Can you rename "Drop button" to "Split button" throughout the records below, keeping everything else unchanged and omitting the pictures from your answer?

===== Material provided =====

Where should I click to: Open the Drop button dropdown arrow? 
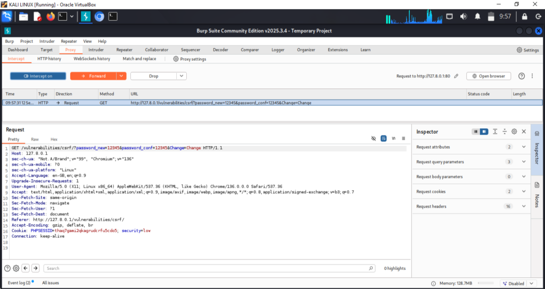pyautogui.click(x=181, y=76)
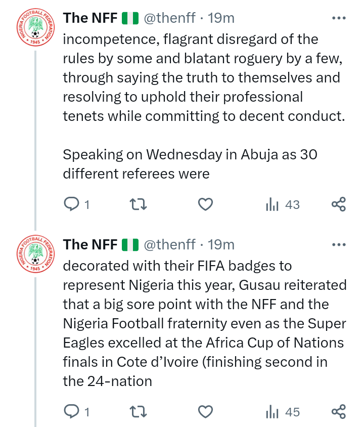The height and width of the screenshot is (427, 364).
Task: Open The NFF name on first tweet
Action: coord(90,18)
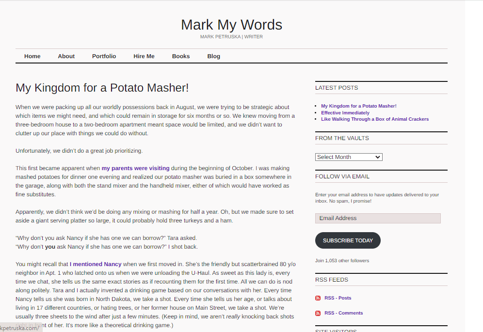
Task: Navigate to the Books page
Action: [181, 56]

=====

Expected output >>
Where should I click to: Open the Split button dropdown arrow? 
pyautogui.click(x=181, y=76)
The height and width of the screenshot is (427, 364).
Task: Open The NFF name on first tweet
Action: coord(90,18)
Task: Navigate to the Books page
Action: [181, 56]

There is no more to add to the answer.